▶ [RECORD SET]:
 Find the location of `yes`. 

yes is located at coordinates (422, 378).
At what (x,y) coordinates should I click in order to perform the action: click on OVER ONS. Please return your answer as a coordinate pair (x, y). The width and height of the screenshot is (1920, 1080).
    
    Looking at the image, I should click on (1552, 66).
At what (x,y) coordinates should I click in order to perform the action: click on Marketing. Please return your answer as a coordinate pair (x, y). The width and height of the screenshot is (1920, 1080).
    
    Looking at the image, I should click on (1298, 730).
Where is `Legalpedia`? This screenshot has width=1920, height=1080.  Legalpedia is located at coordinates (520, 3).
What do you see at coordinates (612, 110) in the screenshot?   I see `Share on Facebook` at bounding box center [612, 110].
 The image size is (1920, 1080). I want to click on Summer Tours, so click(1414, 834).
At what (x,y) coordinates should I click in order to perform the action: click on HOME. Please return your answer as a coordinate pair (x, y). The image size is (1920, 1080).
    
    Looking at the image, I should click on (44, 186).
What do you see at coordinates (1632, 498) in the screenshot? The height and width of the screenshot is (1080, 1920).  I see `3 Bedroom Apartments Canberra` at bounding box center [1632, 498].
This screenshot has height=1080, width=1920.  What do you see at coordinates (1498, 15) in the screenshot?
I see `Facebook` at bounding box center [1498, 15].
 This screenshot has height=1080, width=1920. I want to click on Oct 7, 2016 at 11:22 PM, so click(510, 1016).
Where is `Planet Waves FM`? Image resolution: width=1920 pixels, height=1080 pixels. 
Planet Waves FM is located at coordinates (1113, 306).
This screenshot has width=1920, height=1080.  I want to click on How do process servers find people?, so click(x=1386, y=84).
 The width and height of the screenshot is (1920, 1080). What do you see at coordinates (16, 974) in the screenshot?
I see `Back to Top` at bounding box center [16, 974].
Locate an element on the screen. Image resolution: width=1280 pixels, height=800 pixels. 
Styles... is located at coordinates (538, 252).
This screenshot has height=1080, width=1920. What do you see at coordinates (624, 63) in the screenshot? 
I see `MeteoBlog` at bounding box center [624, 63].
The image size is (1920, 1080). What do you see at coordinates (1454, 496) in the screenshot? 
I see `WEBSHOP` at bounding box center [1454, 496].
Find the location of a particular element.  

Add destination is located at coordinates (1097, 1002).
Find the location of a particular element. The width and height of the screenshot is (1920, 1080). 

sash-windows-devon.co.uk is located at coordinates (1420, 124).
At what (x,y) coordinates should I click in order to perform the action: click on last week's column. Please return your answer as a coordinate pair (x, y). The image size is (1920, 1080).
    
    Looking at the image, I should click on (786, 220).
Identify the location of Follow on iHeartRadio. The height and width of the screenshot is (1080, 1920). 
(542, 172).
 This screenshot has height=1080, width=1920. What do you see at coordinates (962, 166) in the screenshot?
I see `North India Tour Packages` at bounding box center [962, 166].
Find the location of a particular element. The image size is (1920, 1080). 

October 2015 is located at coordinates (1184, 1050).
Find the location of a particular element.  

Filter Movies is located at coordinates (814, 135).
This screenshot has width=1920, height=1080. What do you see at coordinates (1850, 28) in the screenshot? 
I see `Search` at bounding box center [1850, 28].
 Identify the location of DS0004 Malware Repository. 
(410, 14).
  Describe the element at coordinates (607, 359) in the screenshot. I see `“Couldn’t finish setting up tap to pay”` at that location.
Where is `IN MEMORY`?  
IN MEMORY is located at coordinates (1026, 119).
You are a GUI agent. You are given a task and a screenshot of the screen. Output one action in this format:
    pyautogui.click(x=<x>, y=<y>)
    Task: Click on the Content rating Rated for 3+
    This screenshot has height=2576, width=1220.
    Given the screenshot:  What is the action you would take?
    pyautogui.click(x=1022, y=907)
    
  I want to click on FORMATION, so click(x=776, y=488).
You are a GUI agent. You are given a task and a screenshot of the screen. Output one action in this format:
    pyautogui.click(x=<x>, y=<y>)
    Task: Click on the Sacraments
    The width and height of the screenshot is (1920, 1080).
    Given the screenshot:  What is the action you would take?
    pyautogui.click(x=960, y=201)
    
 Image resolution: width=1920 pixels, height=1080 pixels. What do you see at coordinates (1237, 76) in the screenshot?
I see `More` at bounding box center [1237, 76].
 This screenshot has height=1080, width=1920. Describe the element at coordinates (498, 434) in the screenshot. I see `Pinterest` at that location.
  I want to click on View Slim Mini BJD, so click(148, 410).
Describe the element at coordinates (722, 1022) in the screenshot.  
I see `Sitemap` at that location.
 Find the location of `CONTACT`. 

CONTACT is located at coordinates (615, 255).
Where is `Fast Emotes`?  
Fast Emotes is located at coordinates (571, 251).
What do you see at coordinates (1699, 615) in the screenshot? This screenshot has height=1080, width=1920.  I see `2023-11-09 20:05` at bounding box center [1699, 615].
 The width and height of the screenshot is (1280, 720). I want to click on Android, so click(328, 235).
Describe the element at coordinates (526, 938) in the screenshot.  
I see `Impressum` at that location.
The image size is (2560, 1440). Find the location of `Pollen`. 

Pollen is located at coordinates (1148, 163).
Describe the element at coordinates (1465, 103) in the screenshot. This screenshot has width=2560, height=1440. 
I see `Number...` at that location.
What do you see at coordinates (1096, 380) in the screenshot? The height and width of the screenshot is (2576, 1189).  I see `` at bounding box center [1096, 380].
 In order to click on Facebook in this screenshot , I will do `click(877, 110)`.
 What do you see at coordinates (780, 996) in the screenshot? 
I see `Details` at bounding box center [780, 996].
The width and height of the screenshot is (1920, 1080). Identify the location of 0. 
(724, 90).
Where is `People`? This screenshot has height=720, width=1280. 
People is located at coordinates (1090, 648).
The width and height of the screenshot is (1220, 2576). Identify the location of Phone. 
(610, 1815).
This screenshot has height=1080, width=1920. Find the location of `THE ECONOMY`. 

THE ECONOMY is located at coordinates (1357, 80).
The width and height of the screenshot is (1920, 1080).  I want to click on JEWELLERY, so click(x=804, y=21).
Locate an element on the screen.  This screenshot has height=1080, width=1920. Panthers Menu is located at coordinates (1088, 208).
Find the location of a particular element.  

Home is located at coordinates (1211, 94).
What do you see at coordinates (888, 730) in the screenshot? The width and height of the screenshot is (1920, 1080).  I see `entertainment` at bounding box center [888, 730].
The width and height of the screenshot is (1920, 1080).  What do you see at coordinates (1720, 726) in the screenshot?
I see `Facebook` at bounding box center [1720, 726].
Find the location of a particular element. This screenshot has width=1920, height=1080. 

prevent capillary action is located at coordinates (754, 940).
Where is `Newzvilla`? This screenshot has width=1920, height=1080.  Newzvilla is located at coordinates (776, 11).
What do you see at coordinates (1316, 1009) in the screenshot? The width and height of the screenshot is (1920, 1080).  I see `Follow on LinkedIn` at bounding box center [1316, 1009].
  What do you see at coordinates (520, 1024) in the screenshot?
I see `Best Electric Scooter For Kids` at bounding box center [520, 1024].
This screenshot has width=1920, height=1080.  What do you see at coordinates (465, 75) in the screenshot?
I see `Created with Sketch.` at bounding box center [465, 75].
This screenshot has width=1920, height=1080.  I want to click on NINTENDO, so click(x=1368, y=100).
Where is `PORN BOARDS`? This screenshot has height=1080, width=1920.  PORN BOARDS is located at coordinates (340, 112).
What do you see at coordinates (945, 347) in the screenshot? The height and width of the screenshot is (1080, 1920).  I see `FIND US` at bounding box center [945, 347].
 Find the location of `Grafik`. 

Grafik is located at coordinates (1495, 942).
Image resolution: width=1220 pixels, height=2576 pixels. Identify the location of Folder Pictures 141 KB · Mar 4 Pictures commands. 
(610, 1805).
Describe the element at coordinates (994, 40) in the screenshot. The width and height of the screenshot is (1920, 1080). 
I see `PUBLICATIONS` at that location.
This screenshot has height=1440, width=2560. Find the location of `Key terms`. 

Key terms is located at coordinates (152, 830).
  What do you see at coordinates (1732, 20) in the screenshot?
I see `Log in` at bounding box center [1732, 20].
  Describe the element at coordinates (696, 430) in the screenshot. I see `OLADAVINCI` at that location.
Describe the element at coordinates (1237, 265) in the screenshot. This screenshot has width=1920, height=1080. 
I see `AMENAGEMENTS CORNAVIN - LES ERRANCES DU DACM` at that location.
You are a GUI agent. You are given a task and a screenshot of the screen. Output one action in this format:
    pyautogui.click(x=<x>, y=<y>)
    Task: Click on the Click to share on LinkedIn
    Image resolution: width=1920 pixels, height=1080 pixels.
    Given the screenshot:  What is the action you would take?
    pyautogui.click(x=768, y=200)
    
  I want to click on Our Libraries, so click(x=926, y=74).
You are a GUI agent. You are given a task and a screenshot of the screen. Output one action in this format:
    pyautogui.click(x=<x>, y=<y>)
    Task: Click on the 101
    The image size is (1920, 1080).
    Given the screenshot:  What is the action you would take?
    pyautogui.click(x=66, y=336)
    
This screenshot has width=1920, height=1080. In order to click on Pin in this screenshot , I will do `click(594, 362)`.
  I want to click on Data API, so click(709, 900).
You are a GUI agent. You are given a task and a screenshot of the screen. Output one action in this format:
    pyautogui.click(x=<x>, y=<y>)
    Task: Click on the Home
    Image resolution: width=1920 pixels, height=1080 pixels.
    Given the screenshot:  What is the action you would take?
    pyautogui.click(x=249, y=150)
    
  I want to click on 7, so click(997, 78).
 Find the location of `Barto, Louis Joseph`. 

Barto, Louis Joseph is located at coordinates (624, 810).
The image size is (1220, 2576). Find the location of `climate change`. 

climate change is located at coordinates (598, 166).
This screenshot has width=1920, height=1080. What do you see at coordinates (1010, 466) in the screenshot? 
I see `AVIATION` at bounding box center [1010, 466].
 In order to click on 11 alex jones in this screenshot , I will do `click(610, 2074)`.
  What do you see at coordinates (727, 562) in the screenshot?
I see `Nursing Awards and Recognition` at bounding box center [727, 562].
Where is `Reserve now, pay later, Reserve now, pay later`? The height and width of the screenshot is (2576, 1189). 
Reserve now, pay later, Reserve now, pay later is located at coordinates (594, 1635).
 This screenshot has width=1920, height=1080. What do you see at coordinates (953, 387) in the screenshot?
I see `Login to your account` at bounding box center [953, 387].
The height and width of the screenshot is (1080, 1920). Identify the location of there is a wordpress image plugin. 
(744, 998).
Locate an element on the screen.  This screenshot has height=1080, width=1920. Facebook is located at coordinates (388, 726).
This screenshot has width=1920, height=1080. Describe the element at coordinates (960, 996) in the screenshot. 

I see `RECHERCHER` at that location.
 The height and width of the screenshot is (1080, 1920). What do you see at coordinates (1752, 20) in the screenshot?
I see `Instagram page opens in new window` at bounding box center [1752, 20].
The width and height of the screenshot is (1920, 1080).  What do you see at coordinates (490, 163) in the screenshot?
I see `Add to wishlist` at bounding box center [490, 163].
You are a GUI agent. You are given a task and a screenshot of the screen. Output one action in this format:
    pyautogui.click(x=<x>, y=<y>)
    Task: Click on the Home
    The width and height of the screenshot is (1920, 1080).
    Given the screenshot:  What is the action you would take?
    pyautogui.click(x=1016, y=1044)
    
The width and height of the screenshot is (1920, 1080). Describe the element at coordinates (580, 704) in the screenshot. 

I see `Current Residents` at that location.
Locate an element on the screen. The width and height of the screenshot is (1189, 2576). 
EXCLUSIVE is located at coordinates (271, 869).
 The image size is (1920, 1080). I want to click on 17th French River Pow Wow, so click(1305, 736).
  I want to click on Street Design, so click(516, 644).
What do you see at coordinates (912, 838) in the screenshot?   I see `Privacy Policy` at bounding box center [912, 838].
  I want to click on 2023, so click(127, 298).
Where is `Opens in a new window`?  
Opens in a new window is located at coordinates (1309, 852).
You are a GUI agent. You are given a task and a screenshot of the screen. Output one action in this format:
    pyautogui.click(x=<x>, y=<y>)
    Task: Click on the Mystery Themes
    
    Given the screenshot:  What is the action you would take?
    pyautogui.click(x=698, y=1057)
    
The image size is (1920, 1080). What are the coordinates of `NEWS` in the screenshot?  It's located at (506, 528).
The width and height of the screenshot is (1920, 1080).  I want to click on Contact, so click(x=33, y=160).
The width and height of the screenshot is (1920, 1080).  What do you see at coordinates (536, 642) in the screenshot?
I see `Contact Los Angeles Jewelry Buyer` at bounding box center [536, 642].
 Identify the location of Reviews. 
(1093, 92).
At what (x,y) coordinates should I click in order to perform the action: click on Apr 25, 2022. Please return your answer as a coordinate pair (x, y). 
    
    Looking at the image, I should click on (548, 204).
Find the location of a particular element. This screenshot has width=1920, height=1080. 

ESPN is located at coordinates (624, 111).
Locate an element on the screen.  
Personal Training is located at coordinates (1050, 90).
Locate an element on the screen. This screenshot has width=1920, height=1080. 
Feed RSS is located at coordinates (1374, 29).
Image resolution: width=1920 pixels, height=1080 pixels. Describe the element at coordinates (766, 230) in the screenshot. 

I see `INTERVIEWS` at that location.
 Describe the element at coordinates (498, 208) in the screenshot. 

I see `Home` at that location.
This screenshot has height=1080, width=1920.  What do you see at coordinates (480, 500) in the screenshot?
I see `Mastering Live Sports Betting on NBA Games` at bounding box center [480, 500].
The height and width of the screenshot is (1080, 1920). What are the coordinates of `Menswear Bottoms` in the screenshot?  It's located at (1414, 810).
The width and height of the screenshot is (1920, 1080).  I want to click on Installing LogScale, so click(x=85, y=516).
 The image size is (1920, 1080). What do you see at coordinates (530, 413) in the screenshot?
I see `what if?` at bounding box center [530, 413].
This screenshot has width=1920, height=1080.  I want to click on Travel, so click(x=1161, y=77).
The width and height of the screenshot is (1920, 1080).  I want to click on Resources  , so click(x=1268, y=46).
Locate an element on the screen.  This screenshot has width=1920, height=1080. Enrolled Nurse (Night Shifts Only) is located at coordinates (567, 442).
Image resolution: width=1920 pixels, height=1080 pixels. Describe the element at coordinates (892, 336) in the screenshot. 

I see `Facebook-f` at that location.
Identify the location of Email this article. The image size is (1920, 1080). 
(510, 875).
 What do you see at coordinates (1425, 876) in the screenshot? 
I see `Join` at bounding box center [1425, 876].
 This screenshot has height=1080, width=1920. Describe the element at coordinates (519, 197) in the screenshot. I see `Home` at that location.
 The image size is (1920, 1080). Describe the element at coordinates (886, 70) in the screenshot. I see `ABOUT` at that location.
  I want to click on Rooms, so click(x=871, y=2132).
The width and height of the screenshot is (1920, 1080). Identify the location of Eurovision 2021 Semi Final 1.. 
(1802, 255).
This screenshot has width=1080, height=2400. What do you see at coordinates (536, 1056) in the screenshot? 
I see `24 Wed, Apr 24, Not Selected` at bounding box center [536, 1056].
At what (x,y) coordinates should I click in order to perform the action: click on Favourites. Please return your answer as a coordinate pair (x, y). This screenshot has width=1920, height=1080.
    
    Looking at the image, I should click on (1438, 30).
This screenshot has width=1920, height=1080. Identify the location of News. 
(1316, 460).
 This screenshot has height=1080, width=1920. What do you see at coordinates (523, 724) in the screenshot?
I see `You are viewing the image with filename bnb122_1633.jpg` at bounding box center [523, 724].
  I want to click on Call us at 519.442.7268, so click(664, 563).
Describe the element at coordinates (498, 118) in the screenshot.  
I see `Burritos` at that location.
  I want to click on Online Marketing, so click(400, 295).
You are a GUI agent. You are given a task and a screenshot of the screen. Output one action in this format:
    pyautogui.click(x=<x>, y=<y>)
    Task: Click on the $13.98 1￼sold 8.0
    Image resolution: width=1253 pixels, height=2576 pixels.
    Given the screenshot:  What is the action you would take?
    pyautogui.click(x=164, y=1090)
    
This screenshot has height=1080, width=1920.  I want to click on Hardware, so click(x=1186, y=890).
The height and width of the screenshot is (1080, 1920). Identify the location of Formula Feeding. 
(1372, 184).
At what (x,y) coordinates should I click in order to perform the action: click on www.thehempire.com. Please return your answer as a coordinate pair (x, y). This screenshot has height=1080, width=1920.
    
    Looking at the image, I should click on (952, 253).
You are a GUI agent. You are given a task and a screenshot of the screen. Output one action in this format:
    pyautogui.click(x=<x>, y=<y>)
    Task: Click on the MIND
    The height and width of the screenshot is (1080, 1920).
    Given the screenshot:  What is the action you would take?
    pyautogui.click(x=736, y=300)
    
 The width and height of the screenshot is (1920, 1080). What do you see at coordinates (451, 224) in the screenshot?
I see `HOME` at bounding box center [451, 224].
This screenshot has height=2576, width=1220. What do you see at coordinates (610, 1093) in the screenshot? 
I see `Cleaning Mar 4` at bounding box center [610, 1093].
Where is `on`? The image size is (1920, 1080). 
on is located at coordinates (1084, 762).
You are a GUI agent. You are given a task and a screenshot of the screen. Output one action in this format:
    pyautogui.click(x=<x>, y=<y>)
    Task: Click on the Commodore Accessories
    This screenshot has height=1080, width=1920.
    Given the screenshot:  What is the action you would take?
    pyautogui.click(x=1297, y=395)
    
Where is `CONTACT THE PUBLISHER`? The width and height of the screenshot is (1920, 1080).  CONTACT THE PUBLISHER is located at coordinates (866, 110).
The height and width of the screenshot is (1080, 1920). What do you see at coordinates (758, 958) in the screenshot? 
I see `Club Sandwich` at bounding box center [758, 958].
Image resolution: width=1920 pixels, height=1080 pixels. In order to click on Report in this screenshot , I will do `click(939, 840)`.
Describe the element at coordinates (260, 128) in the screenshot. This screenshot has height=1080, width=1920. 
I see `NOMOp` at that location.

▶ [AIM]: Print the records again word for word, from the start through the line containing "center [624, 63].".

▶ [SOLVED EXERCISE]:
 Find the location of `yes`. 

yes is located at coordinates (422, 378).
At what (x,y) coordinates should I click in order to perform the action: click on OVER ONS. Please return your answer as a coordinate pair (x, y). The width and height of the screenshot is (1920, 1080).
    
    Looking at the image, I should click on (1552, 66).
At what (x,y) coordinates should I click in order to perform the action: click on Marketing. Please return your answer as a coordinate pair (x, y). The width and height of the screenshot is (1920, 1080).
    
    Looking at the image, I should click on (1298, 730).
Where is `Legalpedia`? This screenshot has width=1920, height=1080.  Legalpedia is located at coordinates (520, 3).
What do you see at coordinates (612, 110) in the screenshot?   I see `Share on Facebook` at bounding box center [612, 110].
 The image size is (1920, 1080). I want to click on Summer Tours, so click(1414, 834).
At what (x,y) coordinates should I click in order to perform the action: click on HOME. Please return your answer as a coordinate pair (x, y). The image size is (1920, 1080).
    
    Looking at the image, I should click on (44, 186).
What do you see at coordinates (1632, 498) in the screenshot? The height and width of the screenshot is (1080, 1920).  I see `3 Bedroom Apartments Canberra` at bounding box center [1632, 498].
This screenshot has height=1080, width=1920.  What do you see at coordinates (1498, 15) in the screenshot?
I see `Facebook` at bounding box center [1498, 15].
 This screenshot has height=1080, width=1920. I want to click on Oct 7, 2016 at 11:22 PM, so click(510, 1016).
Where is `Planet Waves FM`? Image resolution: width=1920 pixels, height=1080 pixels. 
Planet Waves FM is located at coordinates (1113, 306).
This screenshot has width=1920, height=1080.  I want to click on How do process servers find people?, so click(x=1386, y=84).
 The width and height of the screenshot is (1920, 1080). What do you see at coordinates (16, 974) in the screenshot?
I see `Back to Top` at bounding box center [16, 974].
Locate an element on the screen. Image resolution: width=1280 pixels, height=800 pixels. 
Styles... is located at coordinates (538, 252).
This screenshot has height=1080, width=1920. What do you see at coordinates (624, 63) in the screenshot? 
I see `MeteoBlog` at bounding box center [624, 63].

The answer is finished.